Petunjuk Kerja →
1. Jawab pertanyaan berikut berdasarkan kutipan tentang masa sekolah Sukarno di HBS Surabaya.
(a) Sukarno termasuk dalam berapa anak pribumi di HBS?
(b) Siapa penulis buku autobiografi Bung Karno Penyambung Lidah Rakyat Indonesia?
(c) Ejekan apa yang ditirukan Sukarno dari pelajar Belanda?
2. Lanjutkan kutipan tentang masa sekolah Sukarno di HBS Surabaya, mulai sesudah kalimat terakhirnya.

Kutipan Sumber →
====
Melalui pagelaran seni, hingga perlawanan frontal di Studieclub
INTIMIDASI atau bullying diterima Sukarno dari anak-anak muda Belanda di sekolahnya (Hoogere Burger School, HBS Surabaya), hegemoni kolonialis atas pribumi di berbagai sendi kehidupan, hingga kesengsaraan rakyat yang ia saksikan secara kasat mata, membuat darah muda Sukarno mendidih. Dia melawan.
Bersekolah di HBS, Sukarno termasuk dari 20 anak pribumi. Lainnya, dari 300 murid, adalah anak-anak Belanda. Sukarno merasa terkucil. Sebab, para pelajar Belanda seperti membuat jarak dengan para pelajar pribumi. Bahkan cenderung diskriminatif.
Diceritakan Sukarno dalam buku autobiografinya berjudul Bung Karno Penyambung Lidah Rakyat Indonesia, ditulis Cindy Adams, bahkan diskriminatif dan penghinaan sudah ia terima sejak pertama kali masuk sekolah HBS.
“Minggir anak inlander!” kata Sukarno menirukan ejekan pelajar Belanda. Sukarno tidak menuruti perintah itu. Bogem mendarat di hidung Sukarno. Putera sang fajar ini pun balas memukul.
====
Item yang Ditampilkan →
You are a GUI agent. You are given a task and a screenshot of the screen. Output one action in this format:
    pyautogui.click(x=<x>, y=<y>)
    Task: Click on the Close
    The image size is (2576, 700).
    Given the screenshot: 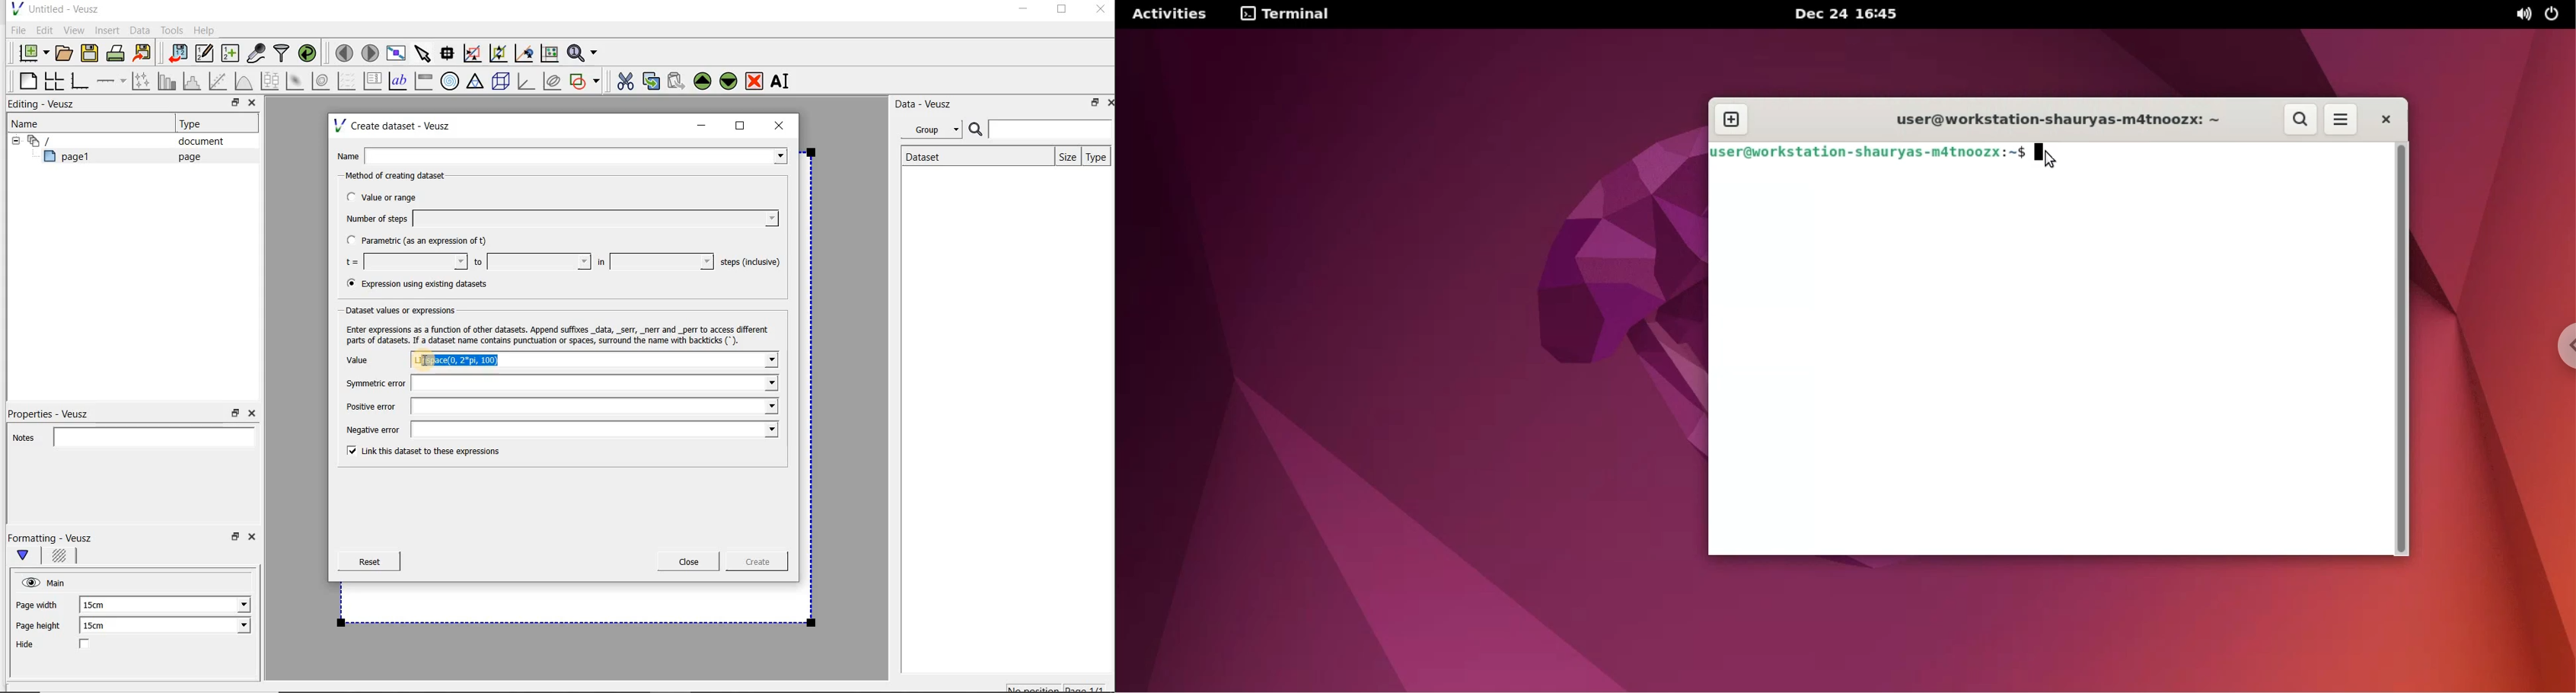 What is the action you would take?
    pyautogui.click(x=254, y=539)
    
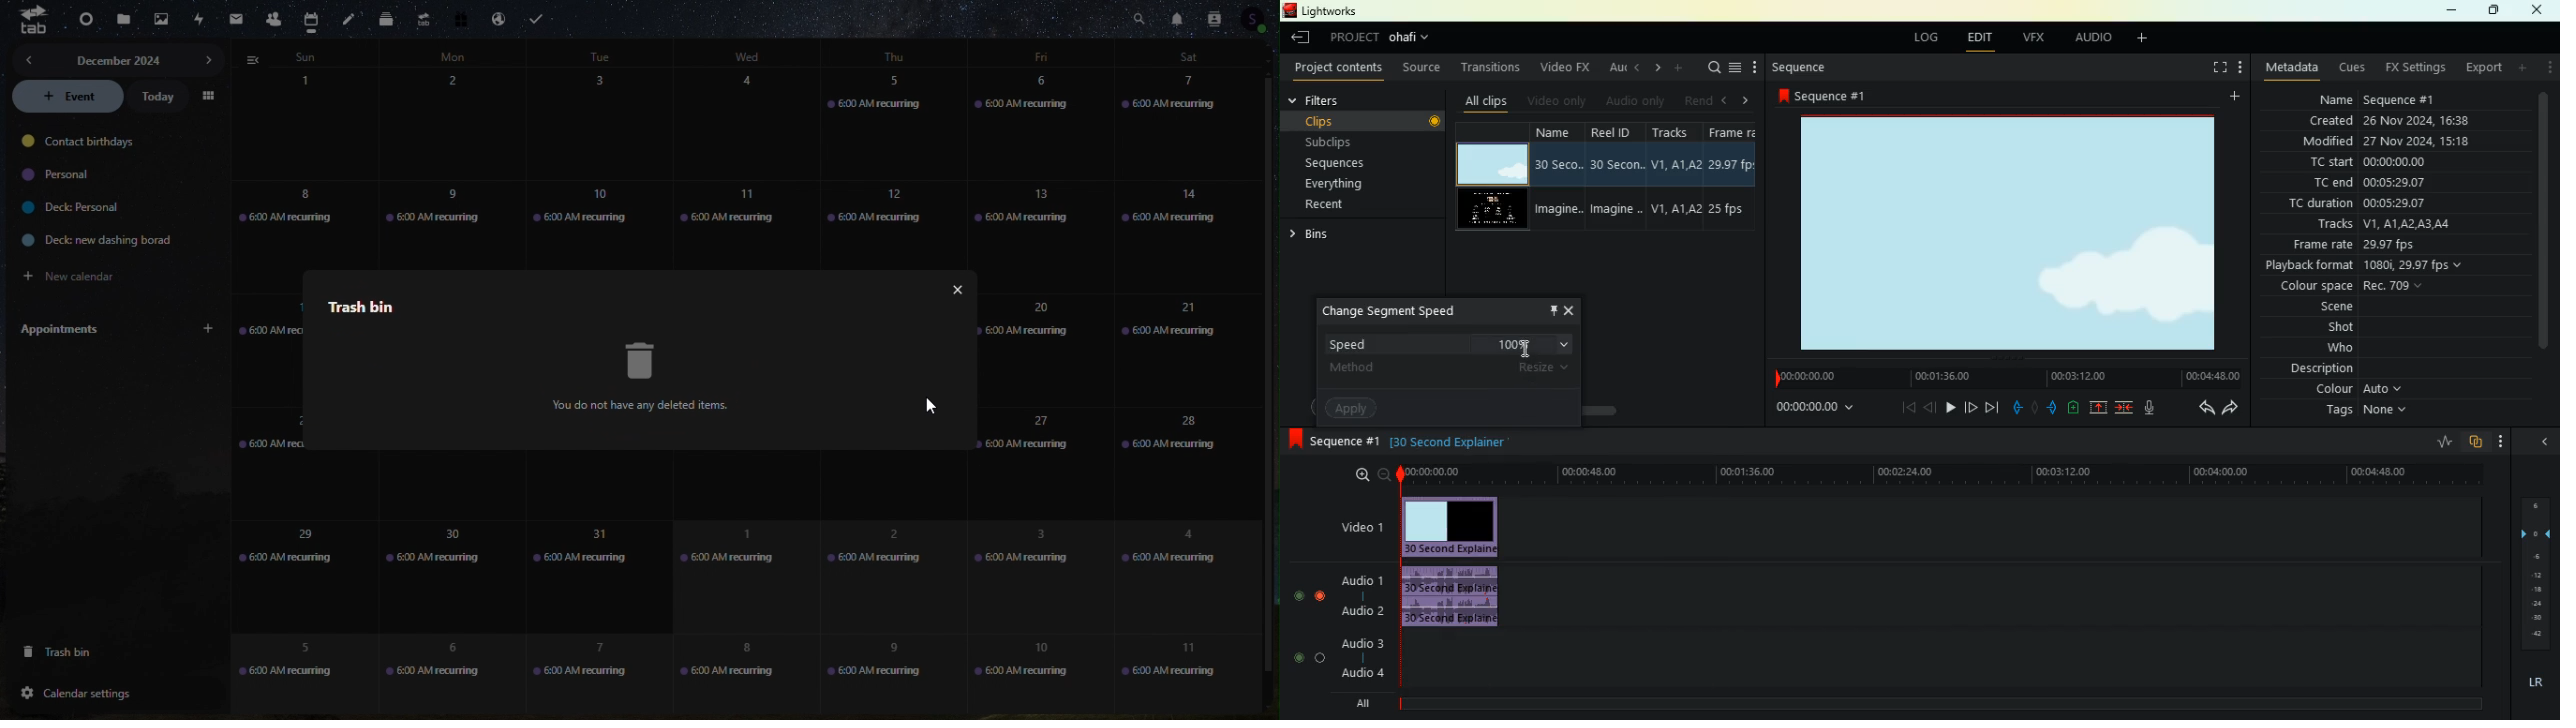 Image resolution: width=2576 pixels, height=728 pixels. What do you see at coordinates (435, 669) in the screenshot?
I see `6` at bounding box center [435, 669].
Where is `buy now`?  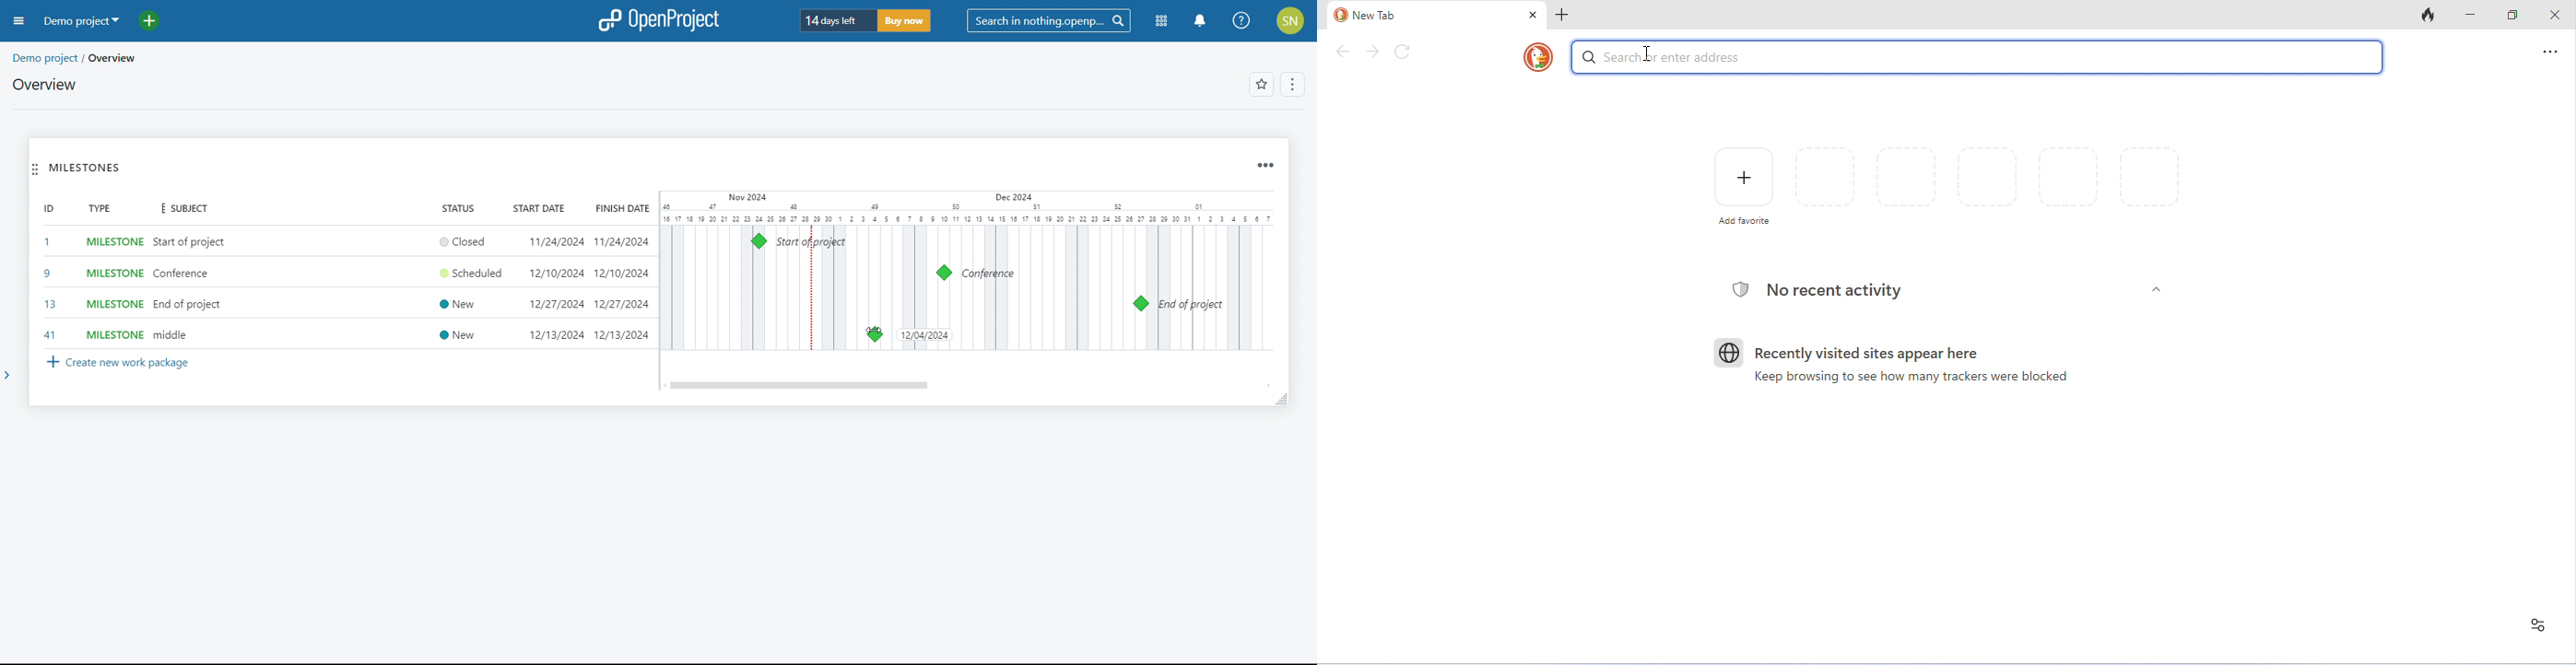 buy now is located at coordinates (904, 21).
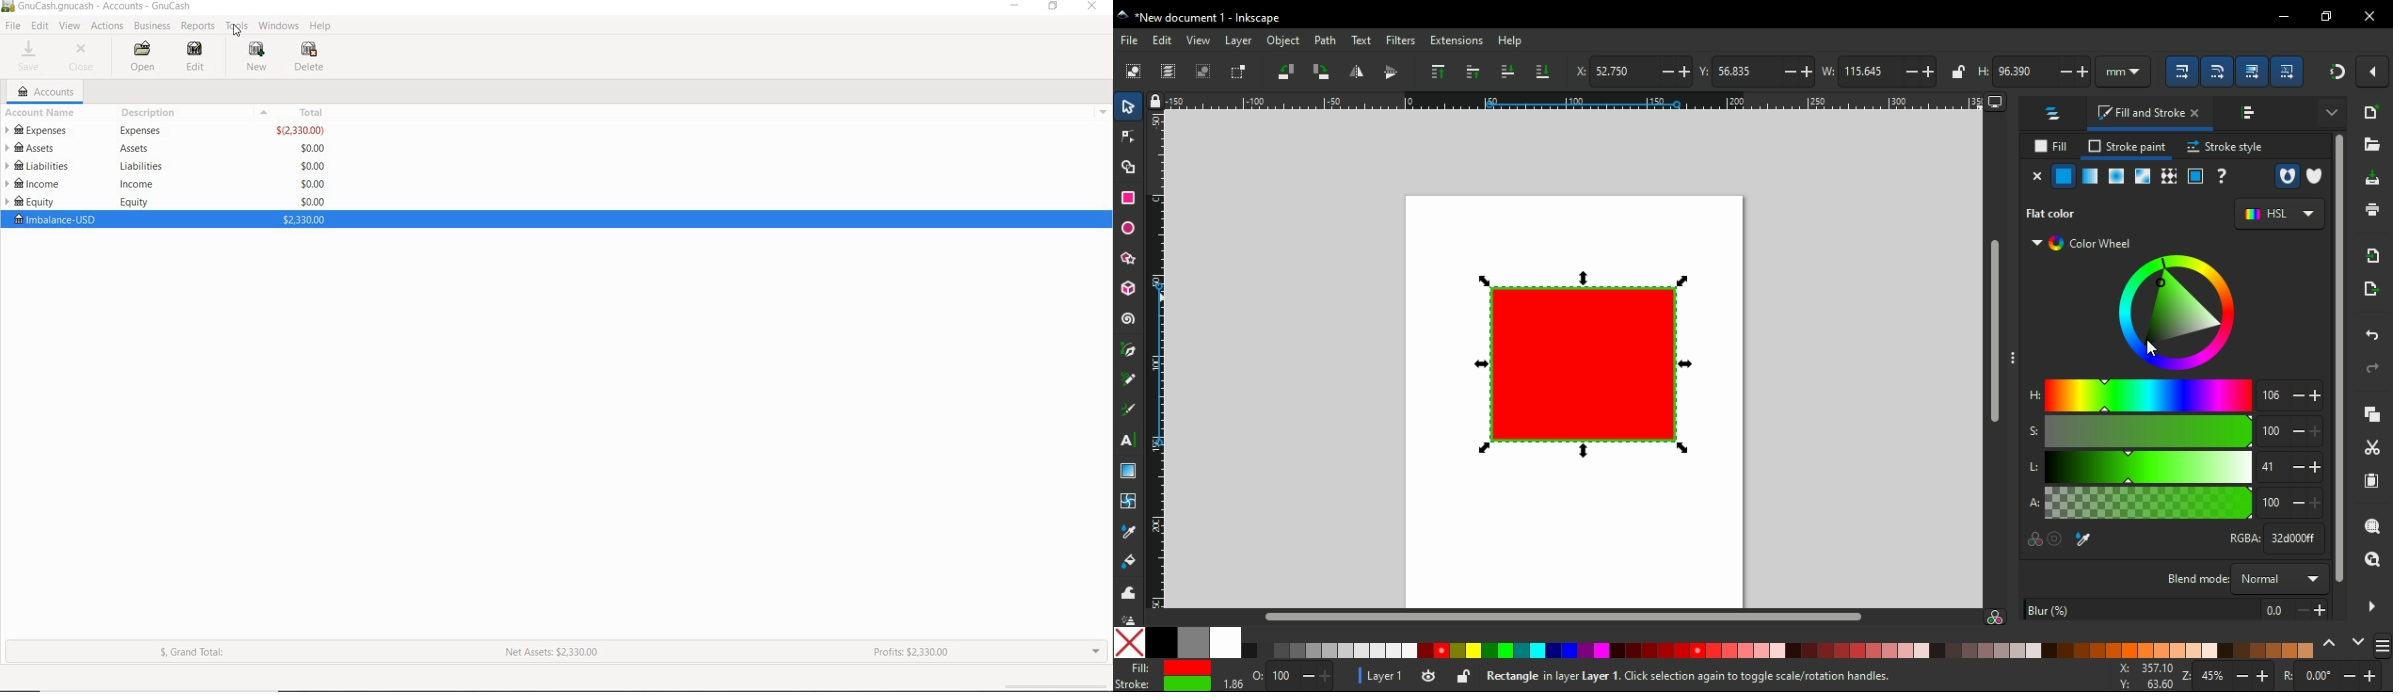 The height and width of the screenshot is (700, 2408). What do you see at coordinates (237, 30) in the screenshot?
I see `Cursor` at bounding box center [237, 30].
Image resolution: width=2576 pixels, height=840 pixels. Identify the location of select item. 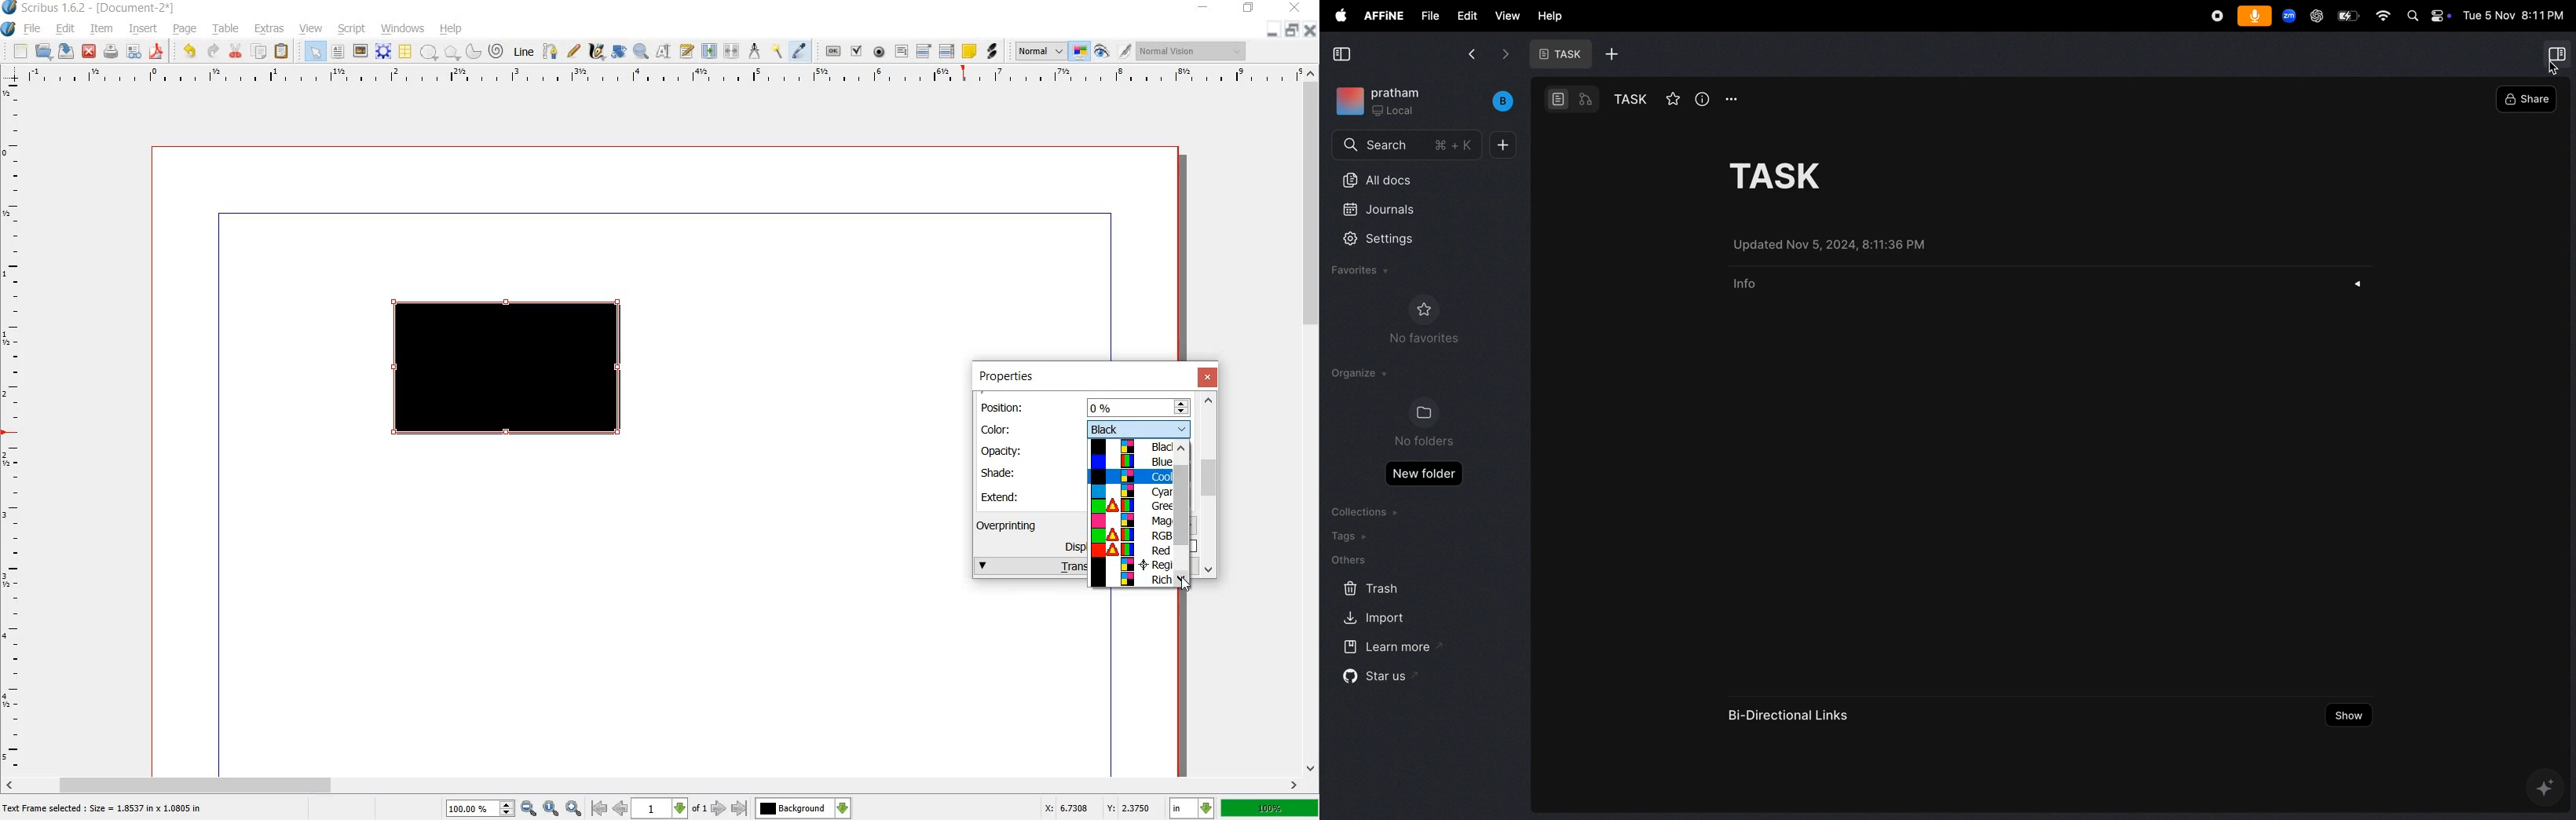
(315, 51).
====
Jawaban Latihan →
1.
(a) 20 anak pribumi.
(b) Cindy Adams.
(c) "Minggir anak inlander!"

2.
Berita terkait: Sukarno Lahir di Rumah Kontrakan Dekat Sungai Peneleh, Surabaya
“Aku bukan seorang jagoan. Tapi, sekalipun aku dapat menahan penghinaan, aku tak dapat menghindari perkelahian. Kadang-kadang aku mengalahkan mereka, tetapi lebih sering aku yang kalah,” kata Sukarno.
Perlawanan Sukarno berkembang tak sekadar untuk membela diri sendiri. Namun mulai bertumbuh menjadi perlawanan ala pejuang seperti namanya: Sukarno.
Nama ini diberikan bapaknya, Soekemi Sosrodihardjo. Nama Sukarno terinspirasi dari Karna, nama panglima perang dalam cerita klasik Mahabharata. Pengajaran dari pengasuhnya semasa kanak-kanak, Sarinah, menentukan dimana Sukarno berpihak: rakyat kecil.
Didikan dari bapak kosnya, HOS Tjokroaminoto tentang cinta tanah air membawa pengaruh besar bagi Sukarno. Juga ihwal taktik dan upaya perjuangan yang ia serap dari berbagai diskusi para tokoh pergerakan di rumah Tjokroaminoto.
Pengaruh lainnya, tentu saja dari buku-buku tentang pemikiran tokoh-tokoh dari berbagai belahan dunia yang ia lahap dari perpustakaan di Surabaya.
Berita terkait: Di Tulungagung, Bocah Sukarno Diajari Sarinah Ihwal Mencintai Rakyat Kecil
Berbagai situasi tersebut menjadi tempaan tersendiri bagi Sukarno. “Aku memiliki kesadaran itu semasih seorang anak. Aku membaktikan hidupku untuk tanah air sejak remaja, umur 16 tahun,” kata Bung Karno.
Masuk Kancah Pergerakan
Perjuangan pun dimulai. “Perkumpulan politikku yang pertama adalah Tri Koro Darmo,” cerita Sukarno.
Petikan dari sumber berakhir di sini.